Radley is a London-based, British accessories brand which designs and manufactures handbags, purses and other women's accessories for UK and international markets. The brand was founded by Lowell Harder in 1998. Justin Stead is the current CEO of the brand and was appointed in May 2015.

History

Early years
Radley founder and current Creative Director, Australian Lowell Harder, began working in the accessories industry as a weekend stall holder on London's Camden Market in 1984 selling Indian men's accessories brand Hidesign. Harder began working with the Hidesign design team and together developed new designs for the UK market.

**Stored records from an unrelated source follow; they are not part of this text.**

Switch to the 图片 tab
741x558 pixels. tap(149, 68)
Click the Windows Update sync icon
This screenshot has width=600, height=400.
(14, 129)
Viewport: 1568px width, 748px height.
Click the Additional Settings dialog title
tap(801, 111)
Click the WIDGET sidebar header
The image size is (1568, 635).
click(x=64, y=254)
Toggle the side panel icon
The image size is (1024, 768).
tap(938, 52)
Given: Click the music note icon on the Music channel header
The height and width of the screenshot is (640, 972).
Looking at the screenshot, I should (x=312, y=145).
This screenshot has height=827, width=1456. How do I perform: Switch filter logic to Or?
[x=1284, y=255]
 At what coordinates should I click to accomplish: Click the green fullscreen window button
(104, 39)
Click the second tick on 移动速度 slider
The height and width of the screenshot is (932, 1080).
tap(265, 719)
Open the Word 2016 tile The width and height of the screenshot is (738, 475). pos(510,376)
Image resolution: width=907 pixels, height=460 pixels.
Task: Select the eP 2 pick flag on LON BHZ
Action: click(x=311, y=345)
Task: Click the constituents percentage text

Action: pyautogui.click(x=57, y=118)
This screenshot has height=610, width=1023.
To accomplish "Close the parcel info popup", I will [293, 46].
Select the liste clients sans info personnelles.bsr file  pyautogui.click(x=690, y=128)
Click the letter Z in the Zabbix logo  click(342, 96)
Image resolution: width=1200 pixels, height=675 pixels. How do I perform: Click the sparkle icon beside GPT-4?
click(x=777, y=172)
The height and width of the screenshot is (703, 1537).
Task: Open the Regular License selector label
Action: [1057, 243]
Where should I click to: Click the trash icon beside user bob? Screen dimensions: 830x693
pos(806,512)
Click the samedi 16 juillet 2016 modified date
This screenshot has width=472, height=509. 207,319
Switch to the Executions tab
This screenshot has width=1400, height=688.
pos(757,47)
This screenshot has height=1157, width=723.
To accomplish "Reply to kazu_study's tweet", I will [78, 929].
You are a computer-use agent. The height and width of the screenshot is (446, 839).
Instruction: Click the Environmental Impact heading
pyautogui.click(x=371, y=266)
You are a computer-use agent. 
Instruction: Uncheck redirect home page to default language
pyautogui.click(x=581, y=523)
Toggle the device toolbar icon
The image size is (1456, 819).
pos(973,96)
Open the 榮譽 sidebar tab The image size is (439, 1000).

Harder's business with Hidesign soon outgrew its market stall setting and needed increased investment and infrastructure which was supplied by the handbag company Tula Group in 1991. With the backing of the Tula Group, Harder was able to continue with Hidesign and in 1997, with a new working partner, develop a new women's accessories brand, Radley.

‘Harder launched it [Radley] in 1998 after becoming "fed up" with seeing bags in the same colours – such as black and navy. Instead she wanted to create something different and colourful,' wrote Drapers trade magazine in an interview with Harder in 2012.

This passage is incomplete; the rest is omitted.